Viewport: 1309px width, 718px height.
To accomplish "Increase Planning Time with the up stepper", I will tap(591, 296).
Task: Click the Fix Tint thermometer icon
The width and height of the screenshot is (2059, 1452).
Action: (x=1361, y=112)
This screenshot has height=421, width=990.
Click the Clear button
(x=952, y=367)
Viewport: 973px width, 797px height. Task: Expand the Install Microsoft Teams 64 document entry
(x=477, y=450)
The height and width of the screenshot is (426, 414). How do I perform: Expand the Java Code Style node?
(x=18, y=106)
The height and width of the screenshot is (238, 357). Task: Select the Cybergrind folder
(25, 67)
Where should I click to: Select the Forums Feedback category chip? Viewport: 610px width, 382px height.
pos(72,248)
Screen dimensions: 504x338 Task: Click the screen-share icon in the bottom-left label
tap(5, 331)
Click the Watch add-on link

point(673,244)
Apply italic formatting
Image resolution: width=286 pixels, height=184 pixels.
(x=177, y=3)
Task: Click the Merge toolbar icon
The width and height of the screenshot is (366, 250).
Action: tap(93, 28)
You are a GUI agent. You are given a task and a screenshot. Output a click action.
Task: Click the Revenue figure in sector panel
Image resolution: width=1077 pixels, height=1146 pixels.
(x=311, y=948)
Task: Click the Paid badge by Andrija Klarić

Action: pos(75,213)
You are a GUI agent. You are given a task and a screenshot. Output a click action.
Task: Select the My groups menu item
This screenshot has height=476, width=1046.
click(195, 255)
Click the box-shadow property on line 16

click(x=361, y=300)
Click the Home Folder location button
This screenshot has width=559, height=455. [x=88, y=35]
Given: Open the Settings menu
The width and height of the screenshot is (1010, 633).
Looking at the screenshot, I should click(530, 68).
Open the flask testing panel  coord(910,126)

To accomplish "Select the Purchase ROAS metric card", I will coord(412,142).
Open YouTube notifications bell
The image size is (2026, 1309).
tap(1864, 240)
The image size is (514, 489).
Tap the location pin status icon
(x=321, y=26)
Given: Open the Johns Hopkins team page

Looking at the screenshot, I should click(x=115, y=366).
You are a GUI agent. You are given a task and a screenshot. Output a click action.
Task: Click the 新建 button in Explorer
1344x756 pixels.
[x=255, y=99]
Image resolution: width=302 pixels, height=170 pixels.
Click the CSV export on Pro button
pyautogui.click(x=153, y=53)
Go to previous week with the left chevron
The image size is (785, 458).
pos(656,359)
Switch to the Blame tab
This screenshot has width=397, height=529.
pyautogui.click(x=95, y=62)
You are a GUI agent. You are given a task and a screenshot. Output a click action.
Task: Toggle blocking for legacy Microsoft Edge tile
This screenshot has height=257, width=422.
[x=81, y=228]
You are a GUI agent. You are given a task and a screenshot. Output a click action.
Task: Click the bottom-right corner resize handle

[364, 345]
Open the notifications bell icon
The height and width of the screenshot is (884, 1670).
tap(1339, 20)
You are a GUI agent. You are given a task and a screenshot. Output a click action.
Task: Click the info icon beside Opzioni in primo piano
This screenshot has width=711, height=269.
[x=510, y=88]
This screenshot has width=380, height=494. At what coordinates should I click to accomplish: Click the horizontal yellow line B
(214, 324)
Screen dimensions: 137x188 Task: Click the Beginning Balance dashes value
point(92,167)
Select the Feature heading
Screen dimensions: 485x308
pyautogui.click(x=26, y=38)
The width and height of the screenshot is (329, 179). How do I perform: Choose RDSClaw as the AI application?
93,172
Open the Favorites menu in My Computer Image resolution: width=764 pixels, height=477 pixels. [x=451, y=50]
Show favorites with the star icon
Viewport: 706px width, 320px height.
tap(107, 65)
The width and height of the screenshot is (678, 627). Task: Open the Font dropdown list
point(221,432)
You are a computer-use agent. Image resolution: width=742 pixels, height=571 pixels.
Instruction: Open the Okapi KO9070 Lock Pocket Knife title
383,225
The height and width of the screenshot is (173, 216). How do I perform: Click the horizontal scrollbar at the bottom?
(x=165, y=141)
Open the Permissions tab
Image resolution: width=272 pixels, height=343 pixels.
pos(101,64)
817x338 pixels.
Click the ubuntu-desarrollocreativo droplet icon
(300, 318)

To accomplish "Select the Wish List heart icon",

· · · ·

SHORT PROBLEM: Reproduce all of the lines above verbatim, from the first to the last.

OUTPUT FOR THIS TASK:
Viewport: 1309px width, 718px height.
To accomplish "Increase Planning Time with the up stepper", I will tap(591, 296).
Task: Click the Fix Tint thermometer icon
The width and height of the screenshot is (2059, 1452).
Action: (x=1361, y=112)
This screenshot has height=421, width=990.
Click the Clear button
(x=952, y=367)
Viewport: 973px width, 797px height. Task: Expand the Install Microsoft Teams 64 document entry
(x=477, y=450)
The height and width of the screenshot is (426, 414). How do I perform: Expand the Java Code Style node?
(x=18, y=106)
The height and width of the screenshot is (238, 357). Task: Select the Cybergrind folder
(25, 67)
Where should I click to: Select the Forums Feedback category chip? Viewport: 610px width, 382px height.
pos(72,248)
Screen dimensions: 504x338 Task: Click the screen-share icon in the bottom-left label
tap(5, 331)
Click the Watch add-on link

point(673,244)
Apply italic formatting
Image resolution: width=286 pixels, height=184 pixels.
(x=177, y=3)
Task: Click the Merge toolbar icon
The width and height of the screenshot is (366, 250).
Action: tap(93, 28)
You are a GUI agent. You are given a task and a screenshot. Output a click action.
Task: Click the Revenue figure in sector panel
Image resolution: width=1077 pixels, height=1146 pixels.
(x=311, y=948)
Task: Click the Paid badge by Andrija Klarić

Action: pos(75,213)
You are a GUI agent. You are given a task and a screenshot. Output a click action.
Task: Select the My groups menu item
This screenshot has height=476, width=1046.
click(195, 255)
Click the box-shadow property on line 16

click(x=361, y=300)
Click the Home Folder location button
This screenshot has width=559, height=455. [x=88, y=35]
Given: Open the Settings menu
The width and height of the screenshot is (1010, 633).
Looking at the screenshot, I should click(530, 68).
Open the flask testing panel  coord(910,126)

To accomplish "Select the Purchase ROAS metric card", I will coord(412,142).
Open YouTube notifications bell
The image size is (2026, 1309).
tap(1864, 240)
The image size is (514, 489).
Tap the location pin status icon
(x=321, y=26)
Given: Open the Johns Hopkins team page

Looking at the screenshot, I should click(x=115, y=366).
You are a GUI agent. You are given a task and a screenshot. Output a click action.
Task: Click the 新建 button in Explorer
1344x756 pixels.
[x=255, y=99]
Image resolution: width=302 pixels, height=170 pixels.
Click the CSV export on Pro button
pyautogui.click(x=153, y=53)
Go to previous week with the left chevron
The image size is (785, 458).
pos(656,359)
Switch to the Blame tab
This screenshot has width=397, height=529.
pyautogui.click(x=95, y=62)
You are a GUI agent. You are given a task and a screenshot. Output a click action.
Task: Toggle blocking for legacy Microsoft Edge tile
This screenshot has height=257, width=422.
[x=81, y=228]
You are a GUI agent. You are given a task and a screenshot. Output a click action.
Task: Click the bottom-right corner resize handle

[364, 345]
Open the notifications bell icon
The height and width of the screenshot is (884, 1670).
tap(1339, 20)
You are a GUI agent. You are given a task and a screenshot. Output a click action.
Task: Click the info icon beside Opzioni in primo piano
This screenshot has width=711, height=269.
[x=510, y=88]
This screenshot has width=380, height=494. At what coordinates should I click to accomplish: Click the horizontal yellow line B
(214, 324)
Screen dimensions: 137x188 Task: Click the Beginning Balance dashes value
point(92,167)
Select the Feature heading
Screen dimensions: 485x308
pyautogui.click(x=26, y=38)
The width and height of the screenshot is (329, 179). How do I perform: Choose RDSClaw as the AI application?
93,172
Open the Favorites menu in My Computer Image resolution: width=764 pixels, height=477 pixels. [x=451, y=50]
Show favorites with the star icon
Viewport: 706px width, 320px height.
tap(107, 65)
The width and height of the screenshot is (678, 627). Task: Open the Font dropdown list
point(221,432)
You are a computer-use agent. Image resolution: width=742 pixels, height=571 pixels.
Instruction: Open the Okapi KO9070 Lock Pocket Knife title
383,225
The height and width of the screenshot is (173, 216). How do I perform: Click the horizontal scrollbar at the bottom?
(x=165, y=141)
Open the Permissions tab
Image resolution: width=272 pixels, height=343 pixels.
pos(101,64)
817x338 pixels.
Click the ubuntu-desarrollocreativo droplet icon
(300, 318)

To accomplish "Select the Wish List heart icon",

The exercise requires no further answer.